[Information Boundary: Start]

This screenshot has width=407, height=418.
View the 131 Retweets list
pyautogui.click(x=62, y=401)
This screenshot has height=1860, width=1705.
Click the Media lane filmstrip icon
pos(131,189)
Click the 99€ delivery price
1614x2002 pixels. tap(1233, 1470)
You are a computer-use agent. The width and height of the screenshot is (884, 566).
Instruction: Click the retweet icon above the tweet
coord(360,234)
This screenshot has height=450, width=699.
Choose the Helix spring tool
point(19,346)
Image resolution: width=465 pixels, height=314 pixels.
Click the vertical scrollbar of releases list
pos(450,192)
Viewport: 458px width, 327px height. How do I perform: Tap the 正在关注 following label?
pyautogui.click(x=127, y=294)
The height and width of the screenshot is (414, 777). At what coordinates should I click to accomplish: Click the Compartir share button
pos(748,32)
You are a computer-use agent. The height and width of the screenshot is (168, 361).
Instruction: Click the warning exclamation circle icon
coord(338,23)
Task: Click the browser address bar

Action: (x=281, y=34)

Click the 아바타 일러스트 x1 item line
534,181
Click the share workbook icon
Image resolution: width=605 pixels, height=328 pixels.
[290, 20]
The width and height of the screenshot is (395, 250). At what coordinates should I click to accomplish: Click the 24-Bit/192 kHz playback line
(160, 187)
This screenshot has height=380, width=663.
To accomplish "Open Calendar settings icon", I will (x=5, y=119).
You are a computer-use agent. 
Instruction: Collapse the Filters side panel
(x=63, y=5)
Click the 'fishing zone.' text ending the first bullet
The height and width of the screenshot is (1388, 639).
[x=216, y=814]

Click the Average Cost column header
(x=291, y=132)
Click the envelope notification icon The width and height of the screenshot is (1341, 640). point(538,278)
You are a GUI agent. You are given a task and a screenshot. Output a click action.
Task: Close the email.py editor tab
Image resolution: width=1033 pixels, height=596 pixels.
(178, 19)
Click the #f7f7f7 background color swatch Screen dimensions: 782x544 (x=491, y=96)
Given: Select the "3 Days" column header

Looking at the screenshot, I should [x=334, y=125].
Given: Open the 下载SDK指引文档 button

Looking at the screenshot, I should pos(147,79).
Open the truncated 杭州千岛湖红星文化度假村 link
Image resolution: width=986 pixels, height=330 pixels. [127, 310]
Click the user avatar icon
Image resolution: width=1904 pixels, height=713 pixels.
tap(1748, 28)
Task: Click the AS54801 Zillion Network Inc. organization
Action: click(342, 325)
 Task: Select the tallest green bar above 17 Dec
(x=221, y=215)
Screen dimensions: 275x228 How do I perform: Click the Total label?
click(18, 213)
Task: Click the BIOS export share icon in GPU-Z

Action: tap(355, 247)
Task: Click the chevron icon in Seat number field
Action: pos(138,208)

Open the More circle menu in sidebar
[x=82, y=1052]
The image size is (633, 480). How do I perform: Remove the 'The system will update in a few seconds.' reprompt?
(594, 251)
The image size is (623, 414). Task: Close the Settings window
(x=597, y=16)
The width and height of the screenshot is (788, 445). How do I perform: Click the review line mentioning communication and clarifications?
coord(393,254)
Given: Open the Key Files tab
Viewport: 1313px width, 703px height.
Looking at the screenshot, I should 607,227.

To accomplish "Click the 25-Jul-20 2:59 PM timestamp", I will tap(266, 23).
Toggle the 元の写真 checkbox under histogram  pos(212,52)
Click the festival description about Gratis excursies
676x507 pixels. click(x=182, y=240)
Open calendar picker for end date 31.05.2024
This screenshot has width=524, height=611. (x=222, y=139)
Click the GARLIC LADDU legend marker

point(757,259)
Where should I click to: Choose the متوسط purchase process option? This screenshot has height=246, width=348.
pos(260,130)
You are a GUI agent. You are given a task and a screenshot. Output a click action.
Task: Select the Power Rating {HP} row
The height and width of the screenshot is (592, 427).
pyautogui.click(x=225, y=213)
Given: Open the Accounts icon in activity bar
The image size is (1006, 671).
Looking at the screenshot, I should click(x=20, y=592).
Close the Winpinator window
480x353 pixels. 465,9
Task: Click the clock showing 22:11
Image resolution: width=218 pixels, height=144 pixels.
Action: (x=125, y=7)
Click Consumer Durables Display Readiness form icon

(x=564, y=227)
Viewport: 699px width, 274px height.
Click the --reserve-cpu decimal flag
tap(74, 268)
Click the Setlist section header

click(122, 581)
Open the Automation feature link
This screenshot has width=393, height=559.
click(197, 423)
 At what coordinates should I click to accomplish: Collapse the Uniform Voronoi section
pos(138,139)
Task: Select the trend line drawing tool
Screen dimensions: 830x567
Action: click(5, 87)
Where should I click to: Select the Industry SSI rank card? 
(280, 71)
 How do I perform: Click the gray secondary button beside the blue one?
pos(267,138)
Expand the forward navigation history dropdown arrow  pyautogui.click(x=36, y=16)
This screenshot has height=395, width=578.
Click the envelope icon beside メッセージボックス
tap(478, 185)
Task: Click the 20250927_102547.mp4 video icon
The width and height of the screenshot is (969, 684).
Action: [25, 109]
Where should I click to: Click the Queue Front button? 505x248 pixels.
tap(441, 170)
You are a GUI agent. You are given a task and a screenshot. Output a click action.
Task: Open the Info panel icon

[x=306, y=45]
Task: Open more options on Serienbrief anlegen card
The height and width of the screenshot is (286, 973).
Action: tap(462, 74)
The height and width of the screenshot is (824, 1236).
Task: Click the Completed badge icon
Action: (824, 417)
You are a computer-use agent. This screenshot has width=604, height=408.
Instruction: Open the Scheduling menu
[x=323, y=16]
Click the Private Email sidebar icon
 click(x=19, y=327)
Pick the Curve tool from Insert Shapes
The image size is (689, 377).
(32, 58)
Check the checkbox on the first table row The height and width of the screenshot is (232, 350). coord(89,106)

[Information Boundary: End]

Quote the listing in full, please, keeping every line exact.

This screenshot has width=407, height=418.
View the 131 Retweets list
pyautogui.click(x=62, y=401)
This screenshot has height=1860, width=1705.
Click the Media lane filmstrip icon
pos(131,189)
Click the 99€ delivery price
1614x2002 pixels. tap(1233, 1470)
You are a computer-use agent. The width and height of the screenshot is (884, 566).
Instruction: Click the retweet icon above the tweet
coord(360,234)
This screenshot has height=450, width=699.
Choose the Helix spring tool
point(19,346)
Image resolution: width=465 pixels, height=314 pixels.
Click the vertical scrollbar of releases list
pos(450,192)
Viewport: 458px width, 327px height. How do I perform: Tap the 正在关注 following label?
pyautogui.click(x=127, y=294)
The height and width of the screenshot is (414, 777). At what coordinates should I click to accomplish: Click the Compartir share button
pos(748,32)
You are a computer-use agent. The height and width of the screenshot is (168, 361).
Instruction: Click the warning exclamation circle icon
coord(338,23)
Task: Click the browser address bar

Action: (x=281, y=34)

Click the 아바타 일러스트 x1 item line
534,181
Click the share workbook icon
Image resolution: width=605 pixels, height=328 pixels.
[290, 20]
The width and height of the screenshot is (395, 250). At what coordinates should I click to accomplish: Click the 24-Bit/192 kHz playback line
(160, 187)
This screenshot has height=380, width=663.
To accomplish "Open Calendar settings icon", I will (x=5, y=119).
You are a computer-use agent. 
Instruction: Collapse the Filters side panel
(x=63, y=5)
Click the 'fishing zone.' text ending the first bullet
The height and width of the screenshot is (1388, 639).
[x=216, y=814]

Click the Average Cost column header
(x=291, y=132)
Click the envelope notification icon The width and height of the screenshot is (1341, 640). point(538,278)
You are a GUI agent. You are given a task and a screenshot. Output a click action.
Task: Close the email.py editor tab
Image resolution: width=1033 pixels, height=596 pixels.
(178, 19)
Click the #f7f7f7 background color swatch Screen dimensions: 782x544 (x=491, y=96)
Given: Select the "3 Days" column header

Looking at the screenshot, I should [x=334, y=125].
Given: Open the 下载SDK指引文档 button

Looking at the screenshot, I should pos(147,79).
Open the truncated 杭州千岛湖红星文化度假村 link
Image resolution: width=986 pixels, height=330 pixels. [127, 310]
Click the user avatar icon
Image resolution: width=1904 pixels, height=713 pixels.
tap(1748, 28)
Task: Click the AS54801 Zillion Network Inc. organization
Action: click(342, 325)
 Task: Select the tallest green bar above 17 Dec
(x=221, y=215)
Screen dimensions: 275x228 How do I perform: Click the Total label?
click(18, 213)
Task: Click the BIOS export share icon in GPU-Z

Action: tap(355, 247)
Task: Click the chevron icon in Seat number field
Action: pos(138,208)

Open the More circle menu in sidebar
[x=82, y=1052]
The image size is (633, 480). How do I perform: Remove the 'The system will update in a few seconds.' reprompt?
(594, 251)
The image size is (623, 414). Task: Close the Settings window
(x=597, y=16)
The width and height of the screenshot is (788, 445). How do I perform: Click the review line mentioning communication and clarifications?
coord(393,254)
Given: Open the Key Files tab
Viewport: 1313px width, 703px height.
Looking at the screenshot, I should 607,227.

To accomplish "Click the 25-Jul-20 2:59 PM timestamp", I will tap(266, 23).
Toggle the 元の写真 checkbox under histogram  pos(212,52)
Click the festival description about Gratis excursies
676x507 pixels. click(x=182, y=240)
Open calendar picker for end date 31.05.2024
This screenshot has width=524, height=611. (x=222, y=139)
Click the GARLIC LADDU legend marker

point(757,259)
Where should I click to: Choose the متوسط purchase process option? This screenshot has height=246, width=348.
pos(260,130)
You are a GUI agent. You are given a task and a screenshot. Output a click action.
Task: Select the Power Rating {HP} row
The height and width of the screenshot is (592, 427).
pyautogui.click(x=225, y=213)
Given: Open the Accounts icon in activity bar
The image size is (1006, 671).
Looking at the screenshot, I should click(x=20, y=592).
Close the Winpinator window
480x353 pixels. 465,9
Task: Click the clock showing 22:11
Image resolution: width=218 pixels, height=144 pixels.
Action: (x=125, y=7)
Click Consumer Durables Display Readiness form icon

(x=564, y=227)
Viewport: 699px width, 274px height.
Click the --reserve-cpu decimal flag
tap(74, 268)
Click the Setlist section header

click(122, 581)
Open the Automation feature link
This screenshot has width=393, height=559.
click(197, 423)
 At what coordinates should I click to accomplish: Collapse the Uniform Voronoi section
pos(138,139)
Task: Select the trend line drawing tool
Screen dimensions: 830x567
Action: click(5, 87)
Where should I click to: Select the Industry SSI rank card? 
(280, 71)
 How do I perform: Click the gray secondary button beside the blue one?
pos(267,138)
Expand the forward navigation history dropdown arrow  pyautogui.click(x=36, y=16)
This screenshot has height=395, width=578.
Click the envelope icon beside メッセージボックス
tap(478, 185)
Task: Click the 20250927_102547.mp4 video icon
The width and height of the screenshot is (969, 684).
Action: [25, 109]
Where should I click to: Click the Queue Front button? 505x248 pixels.
tap(441, 170)
You are a GUI agent. You are given a task and a screenshot. Output a click action.
Task: Open the Info panel icon

[x=306, y=45]
Task: Open more options on Serienbrief anlegen card
The height and width of the screenshot is (286, 973).
Action: tap(462, 74)
The height and width of the screenshot is (824, 1236).
Task: Click the Completed badge icon
Action: (824, 417)
You are a computer-use agent. This screenshot has width=604, height=408.
Instruction: Open the Scheduling menu
[x=323, y=16]
Click the Private Email sidebar icon
 click(x=19, y=327)
Pick the Curve tool from Insert Shapes
The image size is (689, 377).
(32, 58)
Check the checkbox on the first table row The height and width of the screenshot is (232, 350). coord(89,106)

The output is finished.